=== WORK TO BE COMPLETED ===
When the line containing "The image size is (1270, 952)." is reached, include it and end there; set down verbatim every line before it, starting at the top of the records.

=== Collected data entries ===

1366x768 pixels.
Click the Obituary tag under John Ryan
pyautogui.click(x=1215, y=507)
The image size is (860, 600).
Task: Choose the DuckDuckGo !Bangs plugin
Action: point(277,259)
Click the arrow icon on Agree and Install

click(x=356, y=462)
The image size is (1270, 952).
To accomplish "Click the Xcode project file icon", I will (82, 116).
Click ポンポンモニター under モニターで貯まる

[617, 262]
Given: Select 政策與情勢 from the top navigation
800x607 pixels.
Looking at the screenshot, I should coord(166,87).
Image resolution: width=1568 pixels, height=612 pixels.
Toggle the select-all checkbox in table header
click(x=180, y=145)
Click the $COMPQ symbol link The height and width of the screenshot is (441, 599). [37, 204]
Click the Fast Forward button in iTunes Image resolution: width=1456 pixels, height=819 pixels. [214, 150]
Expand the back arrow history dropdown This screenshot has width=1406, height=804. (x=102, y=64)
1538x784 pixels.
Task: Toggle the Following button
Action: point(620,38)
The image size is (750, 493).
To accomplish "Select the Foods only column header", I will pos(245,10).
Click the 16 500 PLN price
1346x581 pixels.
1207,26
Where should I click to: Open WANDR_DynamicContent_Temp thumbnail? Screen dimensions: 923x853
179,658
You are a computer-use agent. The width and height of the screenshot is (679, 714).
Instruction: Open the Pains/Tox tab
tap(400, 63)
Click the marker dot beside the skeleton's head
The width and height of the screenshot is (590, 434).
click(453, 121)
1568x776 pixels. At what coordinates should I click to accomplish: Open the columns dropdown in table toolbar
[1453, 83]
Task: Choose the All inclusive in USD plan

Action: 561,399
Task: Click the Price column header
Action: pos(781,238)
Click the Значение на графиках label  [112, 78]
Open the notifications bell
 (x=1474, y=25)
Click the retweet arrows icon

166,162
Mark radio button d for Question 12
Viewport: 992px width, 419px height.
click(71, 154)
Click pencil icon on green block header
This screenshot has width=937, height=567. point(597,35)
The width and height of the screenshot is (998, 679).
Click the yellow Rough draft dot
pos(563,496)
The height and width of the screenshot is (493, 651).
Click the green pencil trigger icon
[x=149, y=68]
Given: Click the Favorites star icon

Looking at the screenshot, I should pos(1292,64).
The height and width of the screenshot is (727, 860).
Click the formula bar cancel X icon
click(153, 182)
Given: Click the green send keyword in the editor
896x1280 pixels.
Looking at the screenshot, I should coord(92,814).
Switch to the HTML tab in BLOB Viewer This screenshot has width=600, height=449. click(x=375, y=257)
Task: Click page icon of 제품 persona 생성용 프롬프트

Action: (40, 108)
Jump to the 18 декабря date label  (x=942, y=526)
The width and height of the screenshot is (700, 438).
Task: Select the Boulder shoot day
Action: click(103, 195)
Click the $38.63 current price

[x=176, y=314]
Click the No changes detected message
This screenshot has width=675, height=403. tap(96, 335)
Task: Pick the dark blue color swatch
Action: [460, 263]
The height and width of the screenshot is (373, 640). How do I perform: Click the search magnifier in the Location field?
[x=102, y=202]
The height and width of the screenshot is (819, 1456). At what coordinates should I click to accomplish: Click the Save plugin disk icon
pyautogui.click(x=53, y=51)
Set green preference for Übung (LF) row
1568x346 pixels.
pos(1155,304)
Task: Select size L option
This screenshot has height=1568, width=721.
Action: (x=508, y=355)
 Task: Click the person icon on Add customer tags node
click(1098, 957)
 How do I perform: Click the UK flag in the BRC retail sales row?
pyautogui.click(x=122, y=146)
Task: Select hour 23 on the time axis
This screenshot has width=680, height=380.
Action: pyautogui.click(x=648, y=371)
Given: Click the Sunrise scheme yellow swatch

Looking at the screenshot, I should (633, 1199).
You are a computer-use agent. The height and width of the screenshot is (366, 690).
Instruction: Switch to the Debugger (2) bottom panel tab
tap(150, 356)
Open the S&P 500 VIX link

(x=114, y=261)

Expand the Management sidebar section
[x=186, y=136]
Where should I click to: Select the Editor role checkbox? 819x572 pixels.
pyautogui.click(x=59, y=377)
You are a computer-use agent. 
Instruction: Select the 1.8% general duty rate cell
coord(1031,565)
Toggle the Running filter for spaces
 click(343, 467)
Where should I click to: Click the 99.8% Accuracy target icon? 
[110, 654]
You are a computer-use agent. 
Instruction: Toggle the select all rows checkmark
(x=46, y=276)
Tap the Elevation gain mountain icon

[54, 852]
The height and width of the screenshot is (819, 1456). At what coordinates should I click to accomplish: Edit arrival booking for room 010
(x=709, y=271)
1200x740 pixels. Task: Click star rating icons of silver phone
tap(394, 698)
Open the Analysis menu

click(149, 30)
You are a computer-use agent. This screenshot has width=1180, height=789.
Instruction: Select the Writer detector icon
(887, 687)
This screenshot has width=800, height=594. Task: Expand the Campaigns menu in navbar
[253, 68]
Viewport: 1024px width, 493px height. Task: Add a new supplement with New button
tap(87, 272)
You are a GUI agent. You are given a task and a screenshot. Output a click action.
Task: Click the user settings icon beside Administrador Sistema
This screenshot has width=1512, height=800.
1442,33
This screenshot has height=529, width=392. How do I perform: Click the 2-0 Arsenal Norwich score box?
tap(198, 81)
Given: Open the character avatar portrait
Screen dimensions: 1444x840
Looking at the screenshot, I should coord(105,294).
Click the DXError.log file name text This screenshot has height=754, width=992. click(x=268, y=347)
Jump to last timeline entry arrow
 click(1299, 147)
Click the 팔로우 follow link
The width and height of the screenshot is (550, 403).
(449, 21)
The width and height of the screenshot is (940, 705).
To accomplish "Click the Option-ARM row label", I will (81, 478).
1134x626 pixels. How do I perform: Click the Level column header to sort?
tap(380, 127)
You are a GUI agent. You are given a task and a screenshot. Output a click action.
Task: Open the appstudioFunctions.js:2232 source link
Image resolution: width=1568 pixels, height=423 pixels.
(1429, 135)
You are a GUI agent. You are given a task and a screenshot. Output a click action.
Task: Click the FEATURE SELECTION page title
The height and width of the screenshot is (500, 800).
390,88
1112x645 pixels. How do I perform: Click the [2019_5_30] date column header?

=== REPLY TO THE EXERCISE ===
1366x768 pixels.
Click the Obituary tag under John Ryan
pyautogui.click(x=1215, y=507)
The image size is (860, 600).
Task: Choose the DuckDuckGo !Bangs plugin
Action: point(277,259)
Click the arrow icon on Agree and Install

click(x=356, y=462)
The image size is (1270, 952).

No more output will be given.